Would love to hear anyone’s experiences, insights and thoughts on the tech.
One of those niche technologies that you don’t use, unless you do use it.
We have several people who depend on it, including the church organist, so we soon hear if it's not working. He says it's working really well.
My Grandmother says the one in her church (which is nearby) doesn't work well at all and she usually doesn't hear much. I'm not sure why. She also finds the one in our church good, so I think they must have some problem.
I would think it could be worth contacting someone in charge of the venue(s) if it's somewhere you go regularly. I would imagine it heavily depends on how the whole thing is set up though - quality of microphones etc. We have lectern mics, singer mic, lapel mics for priest and a wide field mic. on the altar, so pretty good coverage, and they all go into an auto switcher thingy. I think it would need to be set up by someone who at least half knows what they're doing.
Finding someone like that is hard for many churches.
Beyond that I have very little experience of them.
I've had Phonak bilateral hearing aids for 5 years, and Starkey unilateral for ~5 years before that. None of those have supported induction loops.
"Yes, we have T-coils, but the person responsible for it isn't here right now, and no one here knows how to use it."
So, still quite a few limited factors to their actual usefulness in society unfortunately.
411, "Loop systems" are hard-coded in the US's ADA (Americans with Disabilities Act) so they are not going away anytime soon. When Auracast does proliferate it'll be alongside loop systems; not a direct replacement. (Not at least until the law is amended and we all know how long that takes.)
--
My HA model is the Starkey Omega 24 RIC-RT (the `mRIC` is the smaller version of the same, sans T-coil).

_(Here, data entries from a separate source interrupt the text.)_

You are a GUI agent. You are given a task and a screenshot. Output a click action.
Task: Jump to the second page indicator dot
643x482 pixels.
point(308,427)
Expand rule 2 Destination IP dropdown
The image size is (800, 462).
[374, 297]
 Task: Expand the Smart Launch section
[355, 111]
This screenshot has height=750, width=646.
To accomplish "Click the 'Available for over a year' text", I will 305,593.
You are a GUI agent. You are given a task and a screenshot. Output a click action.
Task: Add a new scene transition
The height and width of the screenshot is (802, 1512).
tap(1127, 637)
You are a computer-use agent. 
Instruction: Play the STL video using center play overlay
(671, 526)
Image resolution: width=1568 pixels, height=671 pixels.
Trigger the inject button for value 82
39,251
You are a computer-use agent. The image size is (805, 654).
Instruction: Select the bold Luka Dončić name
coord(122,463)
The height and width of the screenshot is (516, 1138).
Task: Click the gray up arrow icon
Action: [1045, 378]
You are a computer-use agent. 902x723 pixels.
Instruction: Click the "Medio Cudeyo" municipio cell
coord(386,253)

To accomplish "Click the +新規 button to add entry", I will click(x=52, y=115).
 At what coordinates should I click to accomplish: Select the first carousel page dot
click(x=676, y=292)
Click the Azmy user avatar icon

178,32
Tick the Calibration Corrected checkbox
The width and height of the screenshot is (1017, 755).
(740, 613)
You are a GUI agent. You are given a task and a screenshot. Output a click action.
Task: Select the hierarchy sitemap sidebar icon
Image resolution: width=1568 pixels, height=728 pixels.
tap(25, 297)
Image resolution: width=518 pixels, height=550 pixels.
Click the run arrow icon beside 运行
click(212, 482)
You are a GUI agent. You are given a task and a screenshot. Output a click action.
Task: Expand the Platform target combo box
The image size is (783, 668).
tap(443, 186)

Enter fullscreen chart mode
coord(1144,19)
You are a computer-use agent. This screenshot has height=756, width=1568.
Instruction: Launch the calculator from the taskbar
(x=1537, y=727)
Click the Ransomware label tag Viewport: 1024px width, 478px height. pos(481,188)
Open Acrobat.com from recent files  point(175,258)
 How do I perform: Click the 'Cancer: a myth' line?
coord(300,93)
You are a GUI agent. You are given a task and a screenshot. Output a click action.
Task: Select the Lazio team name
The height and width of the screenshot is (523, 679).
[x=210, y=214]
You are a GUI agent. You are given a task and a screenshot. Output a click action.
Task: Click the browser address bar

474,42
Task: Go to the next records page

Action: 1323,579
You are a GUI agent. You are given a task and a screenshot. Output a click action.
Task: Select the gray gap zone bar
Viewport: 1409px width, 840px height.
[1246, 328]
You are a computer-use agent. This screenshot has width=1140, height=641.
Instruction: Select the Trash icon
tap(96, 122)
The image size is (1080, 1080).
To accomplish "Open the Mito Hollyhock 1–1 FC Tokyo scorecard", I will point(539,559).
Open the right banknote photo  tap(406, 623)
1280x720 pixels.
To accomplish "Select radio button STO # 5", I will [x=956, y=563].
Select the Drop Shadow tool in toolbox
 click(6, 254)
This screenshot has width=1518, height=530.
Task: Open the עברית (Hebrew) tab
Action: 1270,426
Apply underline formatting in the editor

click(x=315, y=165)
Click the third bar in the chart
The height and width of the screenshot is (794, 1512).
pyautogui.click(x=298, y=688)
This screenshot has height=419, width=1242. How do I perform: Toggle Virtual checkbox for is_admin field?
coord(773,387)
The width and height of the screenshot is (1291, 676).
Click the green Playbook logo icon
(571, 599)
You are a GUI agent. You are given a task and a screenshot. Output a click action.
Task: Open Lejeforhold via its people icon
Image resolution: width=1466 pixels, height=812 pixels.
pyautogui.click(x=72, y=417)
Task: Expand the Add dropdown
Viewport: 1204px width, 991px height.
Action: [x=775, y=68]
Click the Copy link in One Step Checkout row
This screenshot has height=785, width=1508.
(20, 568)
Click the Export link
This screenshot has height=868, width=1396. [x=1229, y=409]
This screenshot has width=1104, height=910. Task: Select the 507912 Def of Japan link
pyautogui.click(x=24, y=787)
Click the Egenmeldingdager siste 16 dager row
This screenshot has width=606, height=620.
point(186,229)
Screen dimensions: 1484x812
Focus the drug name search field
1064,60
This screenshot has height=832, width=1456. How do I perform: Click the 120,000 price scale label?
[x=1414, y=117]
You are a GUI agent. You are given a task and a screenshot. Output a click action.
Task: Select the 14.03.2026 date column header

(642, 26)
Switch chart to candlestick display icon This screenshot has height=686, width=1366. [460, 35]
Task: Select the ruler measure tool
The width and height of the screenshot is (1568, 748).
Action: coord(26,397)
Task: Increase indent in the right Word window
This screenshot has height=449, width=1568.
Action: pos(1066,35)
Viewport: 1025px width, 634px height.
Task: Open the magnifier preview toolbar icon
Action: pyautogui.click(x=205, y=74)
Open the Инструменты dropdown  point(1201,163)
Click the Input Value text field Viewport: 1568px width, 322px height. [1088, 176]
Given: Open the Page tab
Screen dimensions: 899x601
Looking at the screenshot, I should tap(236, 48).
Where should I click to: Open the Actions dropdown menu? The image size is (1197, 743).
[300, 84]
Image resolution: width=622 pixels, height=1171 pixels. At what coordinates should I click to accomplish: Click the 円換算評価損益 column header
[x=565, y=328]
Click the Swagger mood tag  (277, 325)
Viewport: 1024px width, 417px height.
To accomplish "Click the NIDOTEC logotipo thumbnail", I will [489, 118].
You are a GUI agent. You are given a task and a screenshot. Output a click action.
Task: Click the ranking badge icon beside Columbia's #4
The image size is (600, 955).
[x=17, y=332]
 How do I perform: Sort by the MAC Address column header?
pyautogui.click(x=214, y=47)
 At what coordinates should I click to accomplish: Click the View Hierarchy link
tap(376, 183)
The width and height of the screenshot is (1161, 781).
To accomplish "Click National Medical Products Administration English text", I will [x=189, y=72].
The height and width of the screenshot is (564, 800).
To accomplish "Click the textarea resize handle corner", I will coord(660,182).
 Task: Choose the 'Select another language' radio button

Edit: I honestly don't know how I will function when I get older because I'm likely to be alone and blind from ARMD.
0: https://youtube.com/@periodicvideos
In headphones there is tiny coil.
It really work and very reliable, but result coil (size of room) have very large reactive resistance, so it is nearly impossible to transfer even high frequencies, only low (bass) and medium, so it workable for speech but music is heavily distorted.
This mean, you could not transfer more information than half of maximum frequency.
https://en.wikipedia.org/wiki/Shannon%E2%80%93Hartley_theore...
Very good channels with very high signal to noise ratio, could handle more bits than Shannon limit (on engineers slang "channel is ringing", such example is fiber channel).
https://en.wikipedia.org/wiki/Shannon%E2%80%93Hartley_theore...
Most modern research also consider some digital techniques of sound (information) compressing, like use LLM as (de)compressor (google llm compression algorithms).
It doesn't generate hi-fi sound, but speech is remarkably clear. Great for magic tricks. Or cheating at exams I suppose.
https://spectrum.ieee.org/a-diy-audio-induction-loop-for-the...
Auracast looks like the future of this, so make sure anything new you get supports that. Those so few systems support it don't expect much of it - you should demand this to ensure the manufactures know there is demand, long term it is better for everyone to use one standard.